Kent merkezindeki eski, tarihi okullar satılacak, kent dışında yeni binalar yapılacak. Mezun olduğum Ankara Atatürk Lisesi gözlerimin önüne geldi. Mimarı Atatürk’ün ülkemize getirdiği meşhur Bruno Taut… Böyle bir okul nasıl satılır. Çırpınıp duruyorum kurulda. Ankara Atatürk Lisesi satılmadı, sıra gelmedi ona, ama gençliğimde benim iki yıl çalıştığım Amasya Lisesi’nin binası satıldı. Duyduğuma göre otopark yapmışlar. Tüccar bir yönetimle karşı karşıya olduğumuz anlaşılmıştı. Tüccar ve muhafazakâr…
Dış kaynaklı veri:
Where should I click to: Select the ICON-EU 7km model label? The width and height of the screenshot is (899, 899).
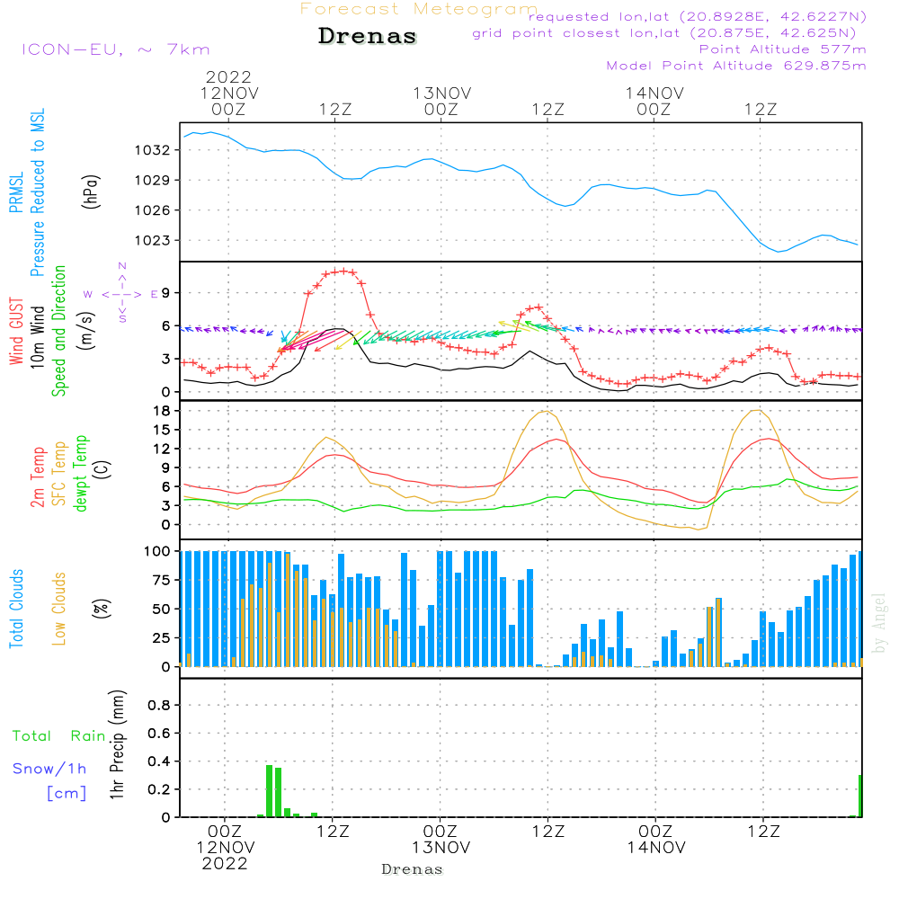point(116,49)
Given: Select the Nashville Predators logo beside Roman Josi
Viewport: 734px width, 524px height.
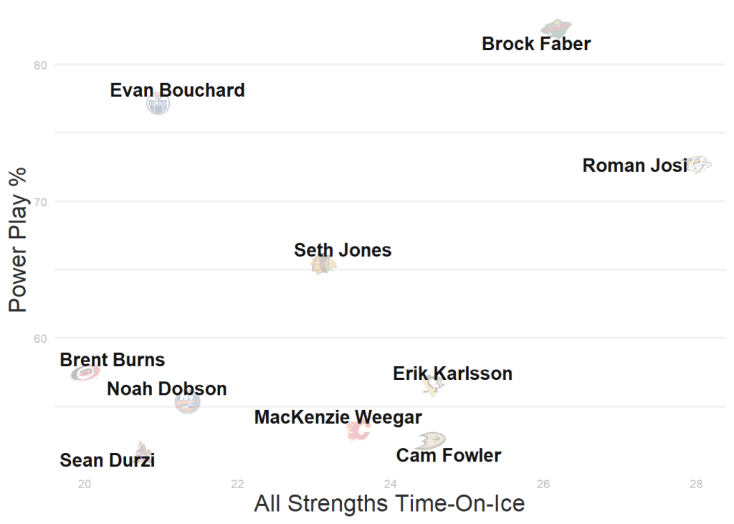Looking at the screenshot, I should [699, 165].
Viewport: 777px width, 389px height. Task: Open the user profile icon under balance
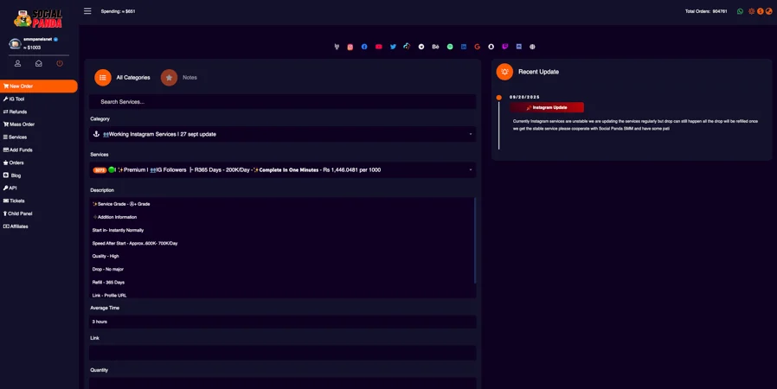coord(17,63)
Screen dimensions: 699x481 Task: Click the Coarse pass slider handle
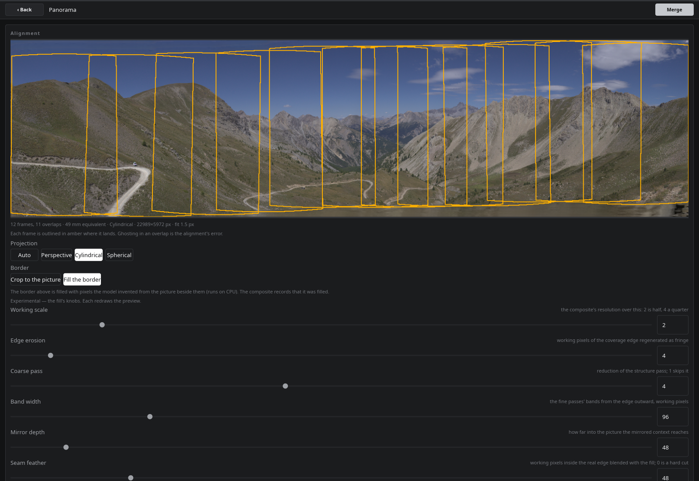click(285, 386)
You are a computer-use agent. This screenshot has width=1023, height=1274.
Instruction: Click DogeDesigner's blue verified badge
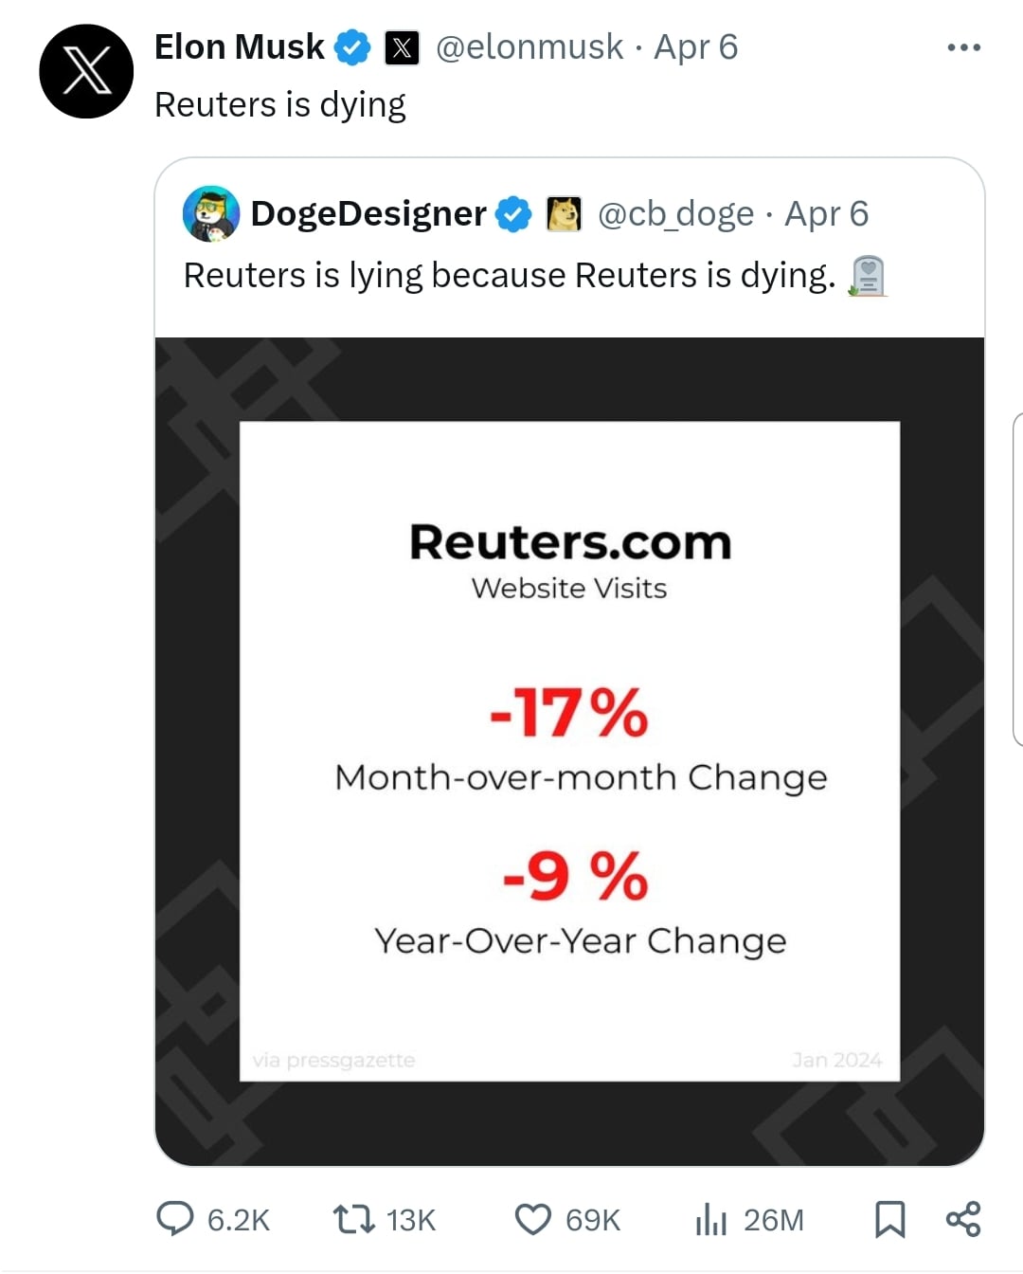pos(514,214)
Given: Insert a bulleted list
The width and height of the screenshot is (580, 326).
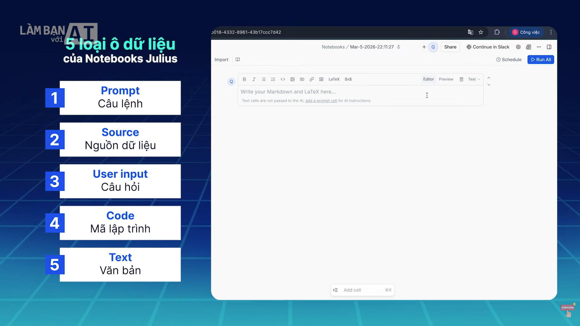Looking at the screenshot, I should click(x=264, y=79).
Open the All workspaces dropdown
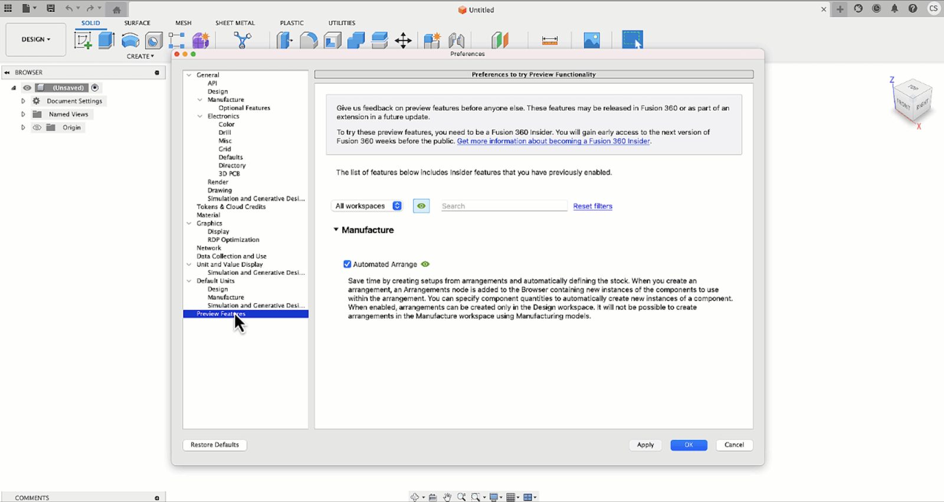 coord(366,206)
Karşı çıktığım, epey diller döktüğüm kararlardan biri de, öğretmenlerin başöğretmen, uzman öğretmen diye ayrılmasıydı. Ortaöğretime üniversite gibi bakan bir anlayış bu. Öğretmen işini gücünü bırakacak, bilimsel çalışma yapabileceği bir fakülte arayacak kendine. Öğretmenlik bir sanattır, isteyen öğretmen kendini bir üniversiteye bağlı olmadan da yetiştirebilir. Bunları karıştırmayalım dedim, bir karşı görüş de bu karar için yazdım. Şimdilerde hâlâ gündemde bu konu. Bence çok gereksiz, anlamsız, öğretmenler arasında gereksiz bir bölünme yaratmaktan başka getireceği bir şey yok.
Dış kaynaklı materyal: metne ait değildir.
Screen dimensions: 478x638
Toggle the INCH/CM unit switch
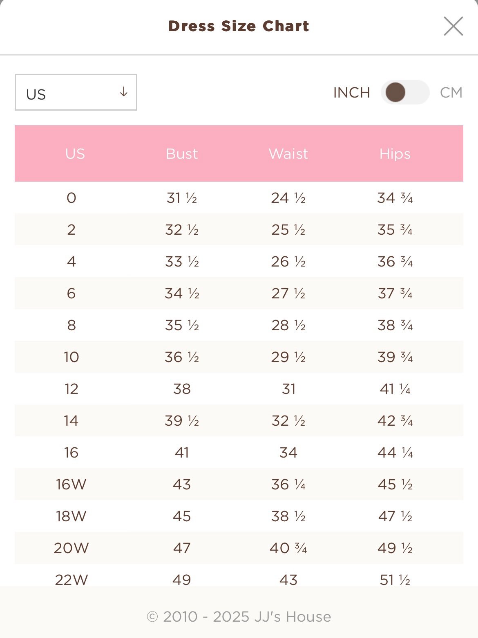405,92
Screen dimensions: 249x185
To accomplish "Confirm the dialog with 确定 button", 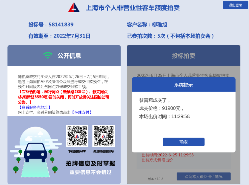I will [183, 142].
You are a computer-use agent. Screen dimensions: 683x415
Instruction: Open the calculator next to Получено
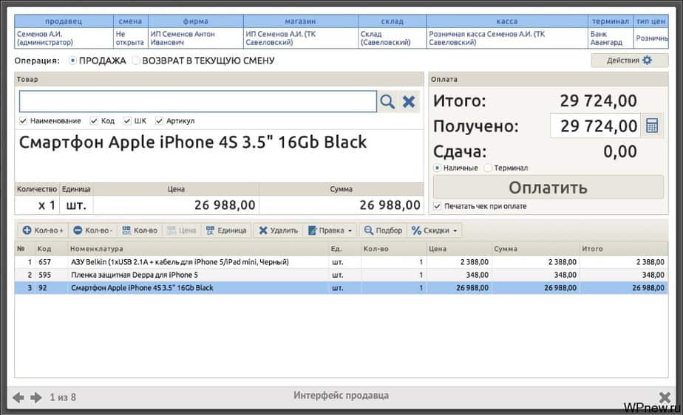tap(651, 126)
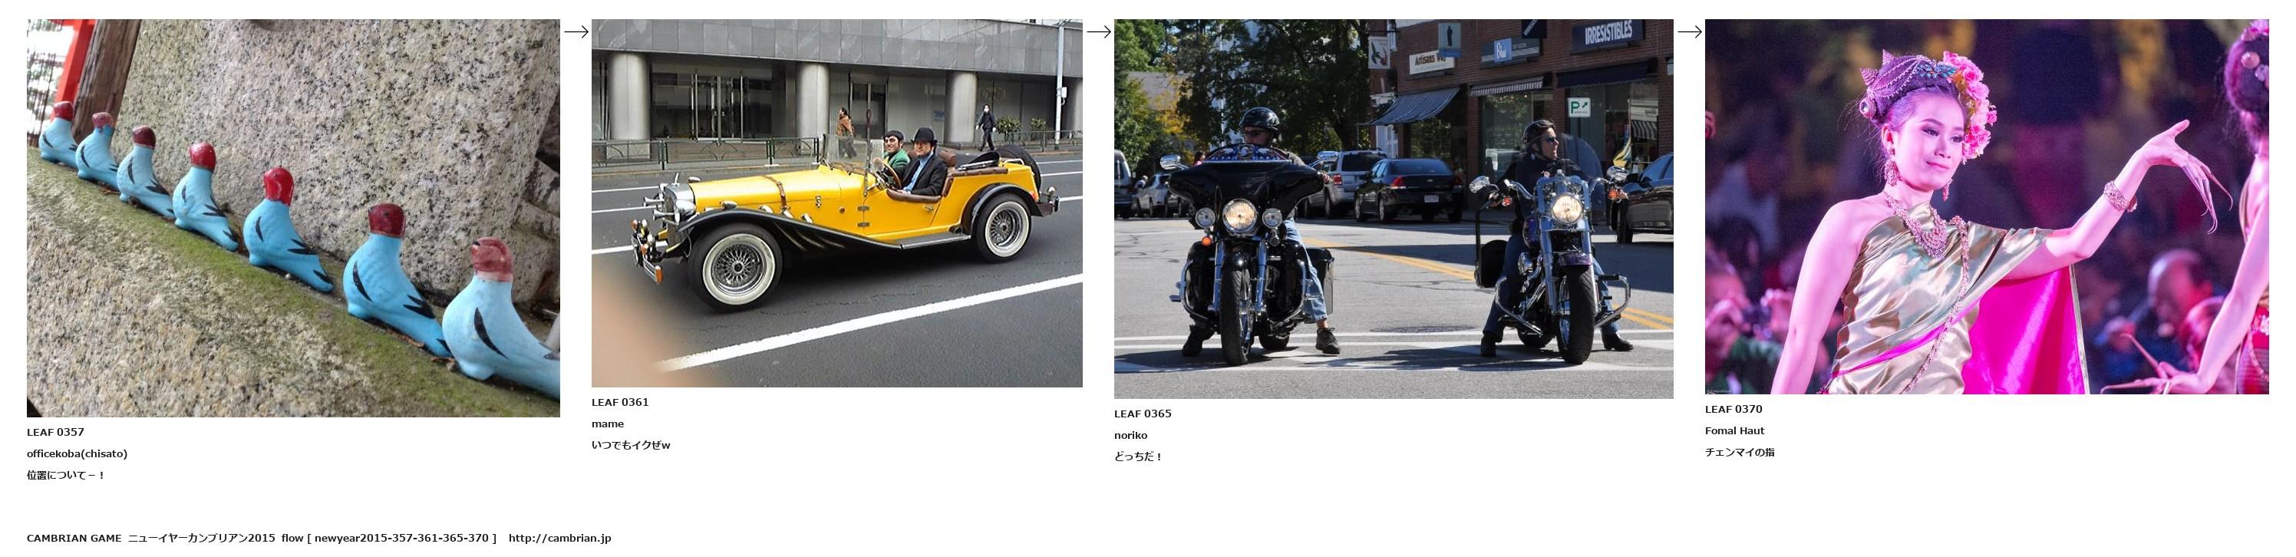
Task: Select the LEAF 0361 label
Action: coord(620,402)
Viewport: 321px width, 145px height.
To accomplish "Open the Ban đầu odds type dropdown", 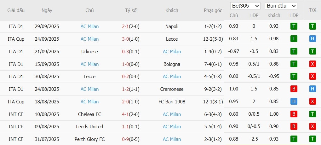I will (281, 6).
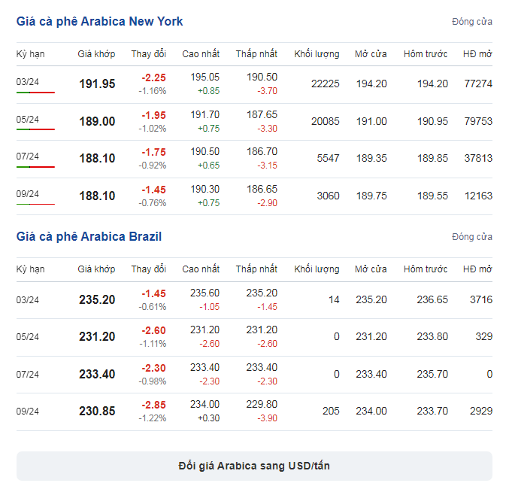
Task: Select the 189.00 matched price for 05/24
Action: (97, 122)
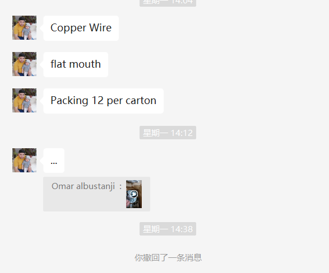The height and width of the screenshot is (273, 329).
Task: Select the flat mouth message bubble
Action: (76, 64)
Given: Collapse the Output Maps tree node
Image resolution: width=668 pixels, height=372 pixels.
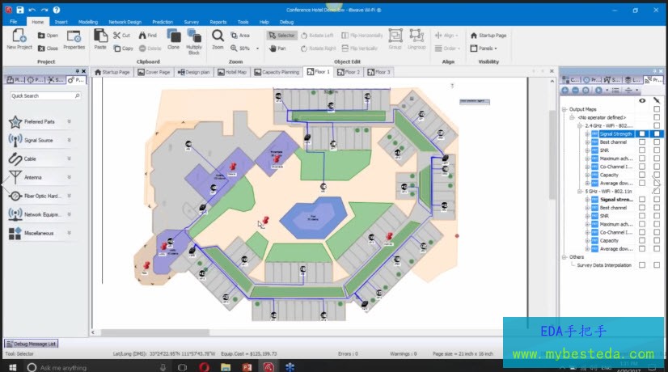Looking at the screenshot, I should 564,109.
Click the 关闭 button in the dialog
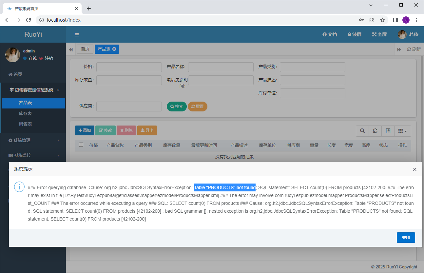 pyautogui.click(x=406, y=238)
Bir de özel okulları ihya etme projesi

Haa, bir de özel okulları ihya etme projesi vardı. Aman Allah’ım!.. Devlet okullarını bitirmek için kırk yıl düşünseniz aklınıza gelmeyecek bir iş bu. Gene siyasi iradenin istediği yönde karar vermek zorundayız. Konu kurula böyle sunuluyor. Bu projenin FETÖ okullarına destek vermek için hazırlandığı belliydi. Akıllı çocuklar, iyi öğrenciler sınavla belirlenecek, bunlar kolejlere, yani özel okullara yönlendirilecek, ücretlerini de bizim vergimizle devlet ödeyecek. Ne tatlı iş değil mi? Zeki çocukların, akıllı çocukların devlet okullarından alınması demek, o okulların bitmesi demekti. İyi okullar yalnız iyi öğretmenlerle değil, iyi öğrencilerle yaratılır. İyi öğrenciler zayıfları sürükler. İyi sınıflar iyi öğrencilerle yaratılır. Bir yanda elindeki tarihi binaları satacak kadar yoksul düşmüş bir devlet, öte yandan özel okullara burslu öğrenci gönderecek, özel okullara para akıtacak kadar cömert bir devlet. Ne yaman bir çelişki değil mi? Kuruldan geçmesin diye bunun için de epey çırpınıp durdum. Tabii bu karar da geçti o günlerde."